N°2
Si 2017 fut une année de profondes transformations pour le MAMCO, elle marquait surtout l’émergence d’un nouveau système programmatique. Nous avons en effet refondé alors ce qui fait l’une des singularités du musée : sa capacité à se présenter comme une « exposition globale ». Nous avons ainsi interrogé les retours de l’expressivité et de la figuration entre les années 1970 et aujourd’hui (autour de Zeitgeist) ; la circulation des images et leur « corporéalité », soit les stratégies artistiques qui conduisent les images à devenir la peau liquide et informationnelle qu’elles sont depuis le début des années 2000 (autour de la rétrospective de Kelley Walker) ; et le rôle du récit dans les arts visuels (autour de la rétrospective de William Leavitt). Ce que nous avons tenté d’inventer là, c’est une forme de syntaxe historique appliquée sur toutes les présentations muséales ; c’est aussi postuler le musée comme laboratoire d’écriture collective de l’histoire d’un temps court, celui qui nous sépare des années 1960.

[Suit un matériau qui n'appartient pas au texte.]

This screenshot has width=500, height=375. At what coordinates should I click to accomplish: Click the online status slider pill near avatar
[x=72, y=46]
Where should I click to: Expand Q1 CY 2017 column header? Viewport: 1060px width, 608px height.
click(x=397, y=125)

En 2018, nous avons non seulement poursuivi cette pratique méthodologique, mais en avons également élargi le champ temporel et géographique. A travers Die Welt als Labyrinth, une manifestation explorant les croisements du Lettrisme et de l’Internationale Situationniste et de figures telles que Ralph Rumney, Giuseppe Pinot-Gallizio et Jacqueline de Jong, nous avons voulu offrir une autre cartographie de l’art européen au sortir de la deuxième guerre mondiale. Au sein de ces mouvements, s’inventaient en effet des formes et des gestes (la création de situations, la dérive et le détournement) qui conservent, pour l’art de notre temps, toute leur pertinence.

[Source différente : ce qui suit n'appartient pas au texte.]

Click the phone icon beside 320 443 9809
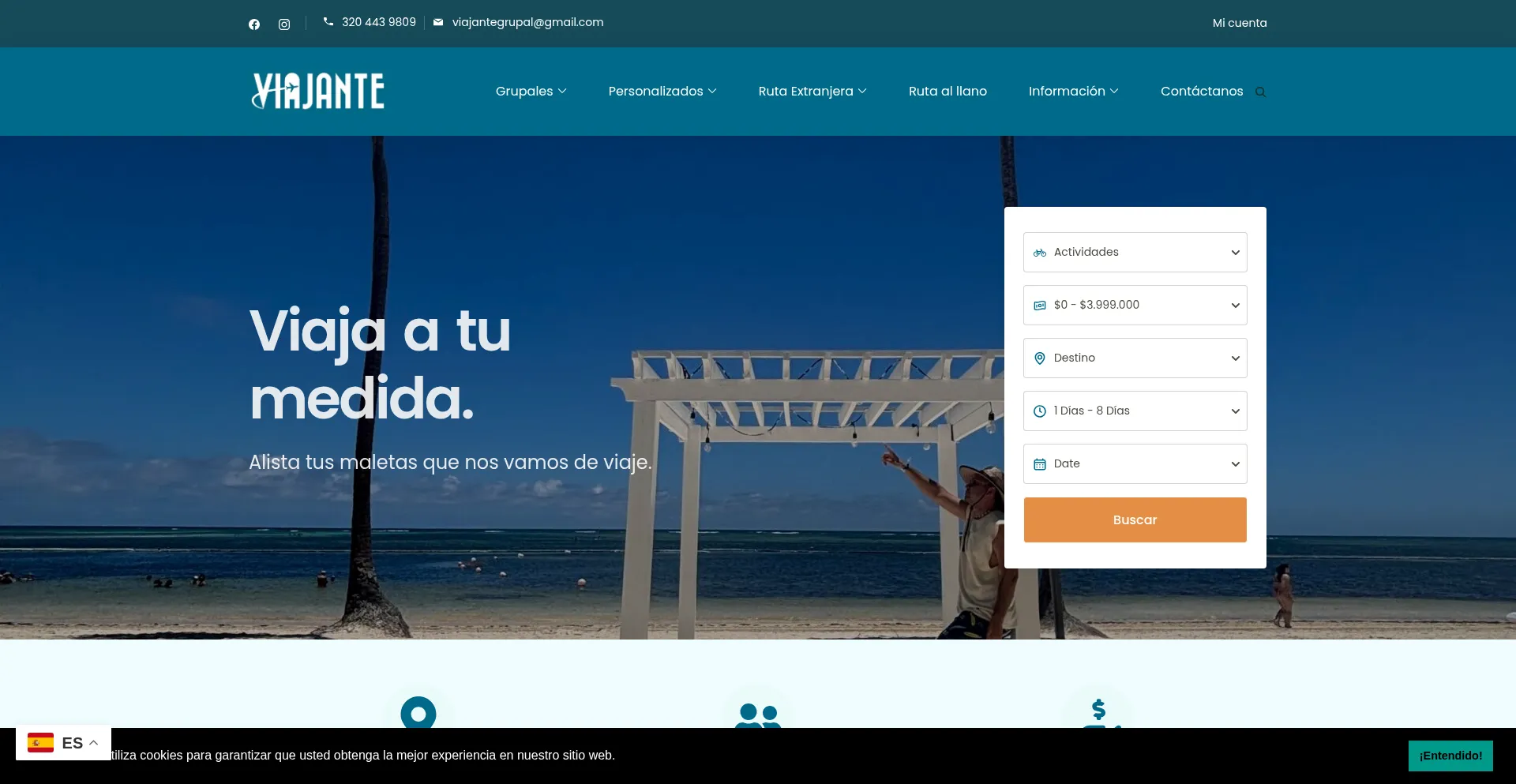Viewport: 1516px width, 784px height. 328,22
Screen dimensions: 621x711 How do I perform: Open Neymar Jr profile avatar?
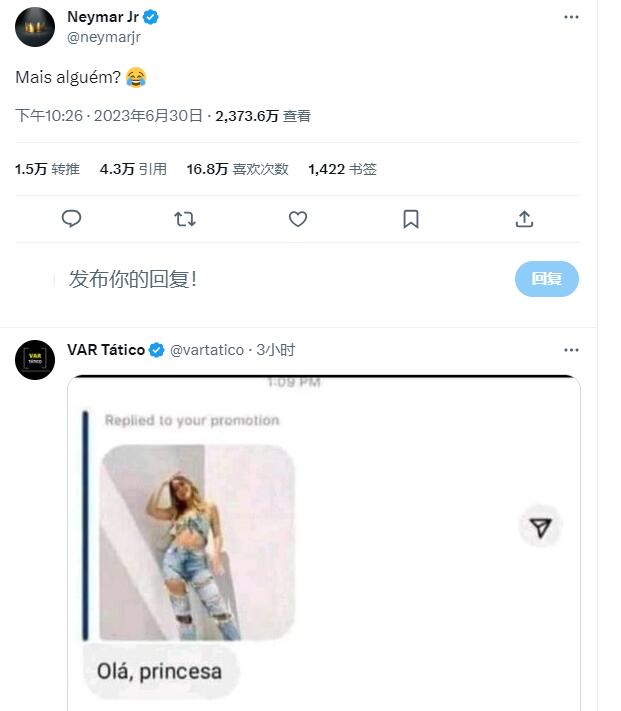point(35,27)
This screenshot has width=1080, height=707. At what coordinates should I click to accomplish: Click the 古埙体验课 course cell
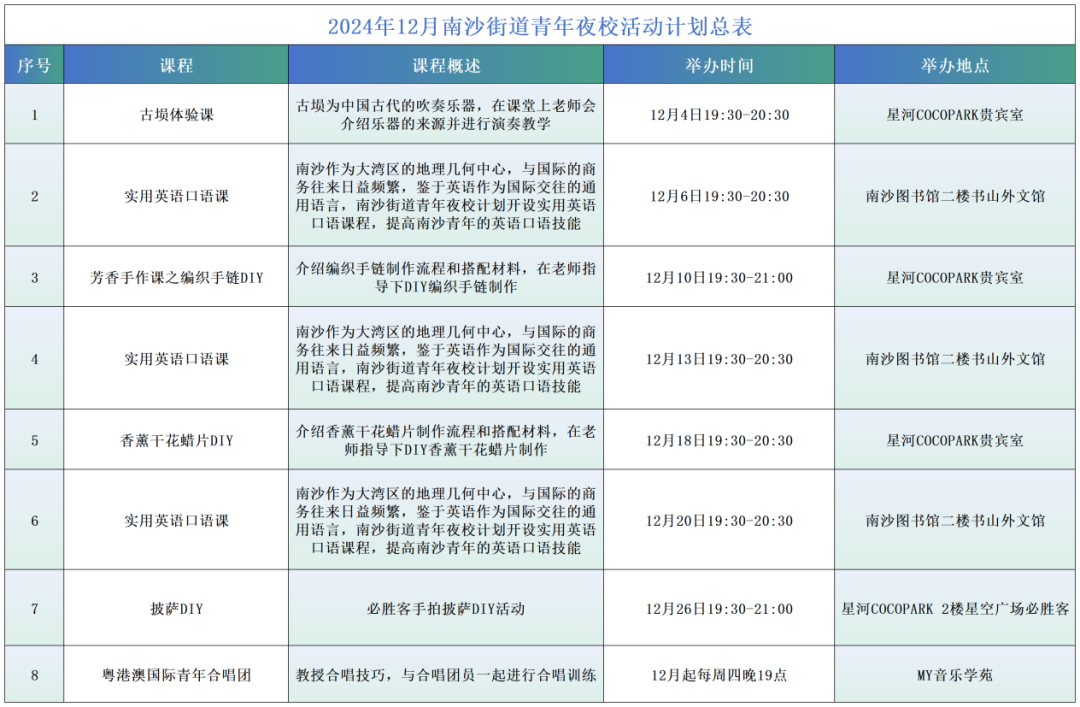[176, 115]
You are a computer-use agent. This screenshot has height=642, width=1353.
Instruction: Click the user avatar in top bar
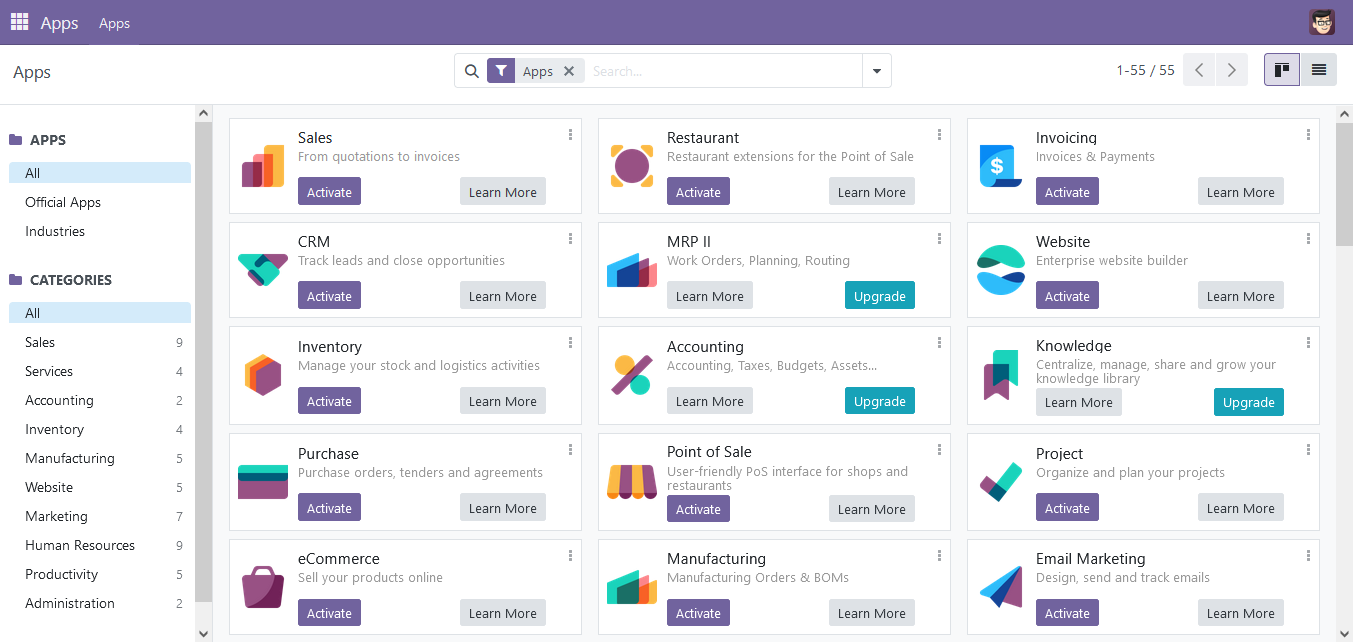[x=1321, y=22]
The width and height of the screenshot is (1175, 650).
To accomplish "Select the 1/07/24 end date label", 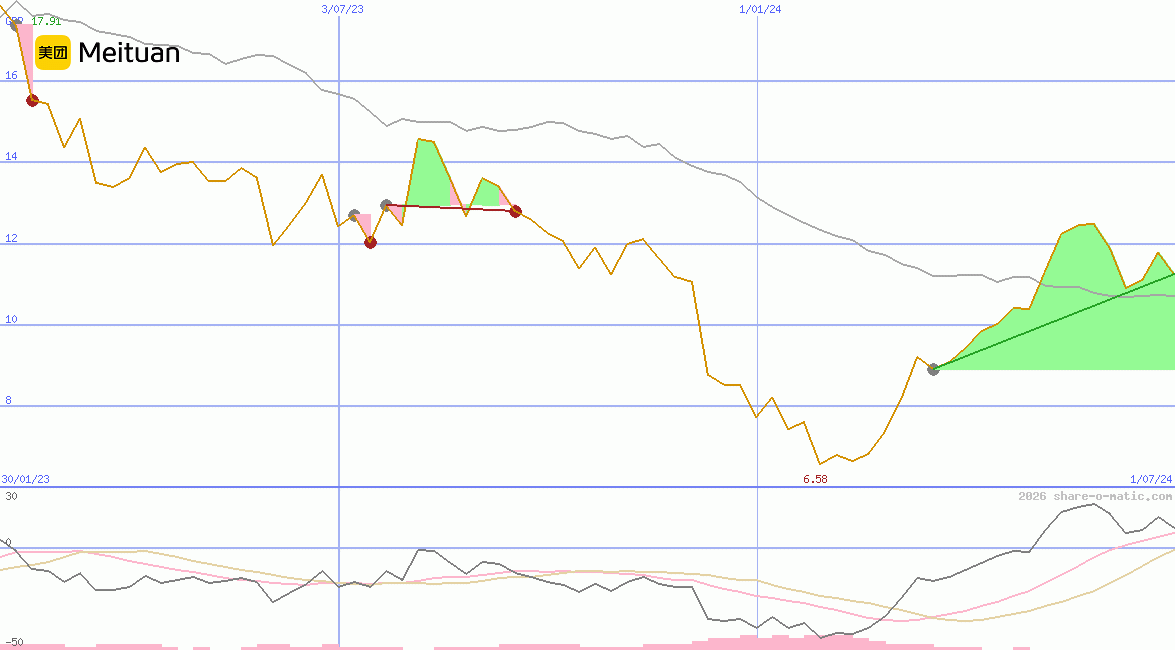I will [1150, 479].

De même, en revenant sur le mouvement « Pattern & Decoration » des années 1970-1980, nous explorons l’histoire de pratiques, à l’instar de celle de Mai-Thu Perret à qui nous consacrons une exposition monographique, qui renouent avec une dimension décorative refoulée par la modernité, revalorisent des techniques artisanales dévaluées et revendiquent une dimension féministe.

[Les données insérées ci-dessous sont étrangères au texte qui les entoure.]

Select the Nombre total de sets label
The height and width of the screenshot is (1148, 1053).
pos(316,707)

Enfin, à partir de la rétrospective de Rasheed Araeen, nous inaugurons un premier volet de notre réflexion sur l’internationalisation du corpus exposé au musée et de l’émergence d’une histoire mondiale de l’art. Comme l’écrivait l’artiste en 19891, en précurseur de la politique culturelle de diversité qui prévaut aujourd’hui dans le domaine muséal, « cette histoire est exceptionnelle. Jamais elle n’a été contée. Ce n’est pas que personne n’en était capable ; mais elle n’existait que sous forme de fragments, chacun de ces fragments affirmant son existence autonome, détachée du contexte de l’histoire collective. C’est l’histoire des hommes et des femmes qui ont bravé leur ‘altérité’ pour pénétrer dans l’espace moderne qui leur était interdit, afin non seulement de proclamer leurs revendications historiques sur cet espace, mais aussi de remettre en question le cadre qui en définissait les limites et le protégeait. » En programmant ainsi une séquence réfléchissant à cette émergence, nous cherchons, en nous exposant à ces formes, à construire d’autres outils conceptuels, d’autres catégories esthétiques, d’autres narrations de ce temps court que nous envisageons.
N°1
Le MAMCO a, depuis sa fondation, cherché une alternative à cette évolution, qui fait du visiteur un consommateur pressé de passer d’une attraction à l’autre. Souhaitant conserver le rôle de « fabrique de l’histoire » que le musée a, en d’autre temps, revendiqué, il propose, par un récit se déroulant sur une temporalité assez courte (de la décennie 1960 à nos jours), de redonner une syntaxe historique aux œuvres présentées. A chaque séquence correspond une problématique ou une question théorique que le musée, en tant que laboratoire d’écriture collective de l’histoire, s’attache à explorer et dont il présente au public l’état de sa recherche. Il articule ainsi la présentation de sa collection à l’organisation d’expositions temporaires renouvelées trois fois par année, dans un dispositif qui fait réagir les autres étages à l’exposition principale et permet de projeter le musée comme une « exposition globale » – une unité qui soit plus que la somme de ses parties. Enfin, la réunion « d’espaces d’artistes » sur le plateau du quatrième étage propose non seulement une représentation de la singularité de ses collections, faisant du protocole, de la partition et de la collaboration avec l’artiste autant de points nodaux de sa politique, mais permet également à des formes éphémères, performatives et vivantes de trouver une place au sein de ce qui semble le plus stable.